Валентиниан посылал к ним послов, что и я сказал в примечании своем. Кажется, уже из моих слов можно было догадаться, что в означении столетий вкралась опе­чатка, потому что трудно вообразить, чтобы я сказал: «Бургунды бежали в V веке с низовьев Дуная к верховьям Майна, где и жили при Валентиниане в IV-м». Также несколько трудно поверить, чтобы я действительно полагал нашествие гуннов на Галлию в VI веке. Вероятно, в книгах, которые дали мне имена царей и подробности об истории сравнительно незначительного племени бургундов, были и кое-какие хронологические показания. С своей стороны я могу сказать, что если бы мне встретились такие две ошибки в статье г-на Грановского, я догадался бы, что это опечатки (( В Московском же Сборнике, в статье г-на Ригельмана, сказано, что славяне известны истории в течение 150 веков (вместо 15-ти)**. Прошу г-д критиков обратить внимание на такую страшную ошибку)).

. А кто знает? Если бы я взялся защитить неправое дело, и я бы впал, может быть, в искушение. Человек слаб. Впрочем, будь это ошибки или опечатки, так как они нисколько не изменяют отношений бургундов к гуннам, можно их оставить в стороне и перейти к другим нападениям г-на Грановского. По случаю войны гепидов с бургундами на Дунае, он говорит, что единственное свидетельство об ней находится в Иорнанде; он мог бы прибавить, что это свидетельство подтверждается словами древнейшего свидетеля и современника Мамертина: «Gothi Burgundias penitus exscindunt» ((Внутренние бургундские готты уничтожены (лат.) ), где общее имя готфов за­меняет частное имя гепидов. Да что ж из этого? Менее ли верен был бы мой рассказ, если б Иорнанд был единственным свидетелем? Еще замечает г-н Грановский, что я напрасно привожу «Нибелунги»*, потому что в них обозначено уже житье бургундов на Рейне. Правда, но из этого следует ли, чтобы в них не было упомянуто об ударе, который был нанесен гуннами и отбросил бургундов с берегов среднего Райна на юго-запад? А в этом все дело. К тому ж я прибавляю, что кроме «Нибелунгов» были местные предания о гибели бургундов в Ворсме и отдель­ные саги (каковы Вольсунга сага или Вилькина сага и другие), принадлежащие к циклу «Нибелунгов», но не входящие в состав поэмы? Эти саги собраны и отчасти разобраны учеными немцами, и, следовательно, я имел право упомянуть об них отдельно от самой песни «Нибе­лунгов» ((Замечательно, что из них некоторые были известны исстари в Новгороде: об Дитрихе Вернском упоминается в Новгородской летописи. Не знаю, было ли это до сих пор замечено.)). Наконец, г-н Грановский упоминает еще о со­мнении   нашего  Шафарика,   насчет  пути,   по   которому бургунды пришли на верховья Майна с берегов Балтики, и о том, что есть даже ученые немцы, которые сомнева­ются в тождестве северных и южных бургундов, что совсем к делу не идет, и только.

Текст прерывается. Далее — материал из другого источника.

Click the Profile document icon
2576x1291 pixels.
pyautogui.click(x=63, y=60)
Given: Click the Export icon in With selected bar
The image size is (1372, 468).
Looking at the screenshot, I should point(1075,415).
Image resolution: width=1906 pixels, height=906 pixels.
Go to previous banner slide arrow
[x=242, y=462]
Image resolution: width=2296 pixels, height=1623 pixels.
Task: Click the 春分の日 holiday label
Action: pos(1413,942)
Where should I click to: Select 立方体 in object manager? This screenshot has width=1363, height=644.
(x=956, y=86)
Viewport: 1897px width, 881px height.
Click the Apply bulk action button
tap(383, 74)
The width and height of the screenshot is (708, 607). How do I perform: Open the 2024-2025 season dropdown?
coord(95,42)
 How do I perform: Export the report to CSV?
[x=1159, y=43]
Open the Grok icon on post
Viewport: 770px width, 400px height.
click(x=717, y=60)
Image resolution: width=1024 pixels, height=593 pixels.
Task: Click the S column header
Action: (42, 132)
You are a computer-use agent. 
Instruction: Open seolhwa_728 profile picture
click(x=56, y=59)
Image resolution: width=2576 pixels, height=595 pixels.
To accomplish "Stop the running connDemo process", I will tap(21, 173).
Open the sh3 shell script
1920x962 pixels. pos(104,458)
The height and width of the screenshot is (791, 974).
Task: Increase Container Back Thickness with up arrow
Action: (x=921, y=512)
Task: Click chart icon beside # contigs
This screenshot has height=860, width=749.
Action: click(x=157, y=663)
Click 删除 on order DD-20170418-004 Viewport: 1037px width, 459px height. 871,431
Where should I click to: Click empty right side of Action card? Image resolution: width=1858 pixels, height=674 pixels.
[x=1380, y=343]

Постараемся рассмотреть вкратце историю бургундов*, и тогда дело будет пояснее.

В 1-м веке по Р. X. является имя бургундов на севе­ро-востоке Германии, рядом с именами племен готфских и отчасти свевских. Оно, очевидно, принадлежало семье или дружине довольно значительной, ибо оставило следы до нашего времени (остров Борнгольм). В II веке уже помину об нем нет на севере, но зато оно является на берегах Черного моря и при низовьях Дуная ((Многие писатели дают им настоящее имя их. Зосима называет их уругундами"; очевидно то же, что бургунды. Это, кроме вероятности внешней, подтверждается тем внутренним доказательством, что о бургундах упоминается как о моряках, след., издавна приморских жителях.)).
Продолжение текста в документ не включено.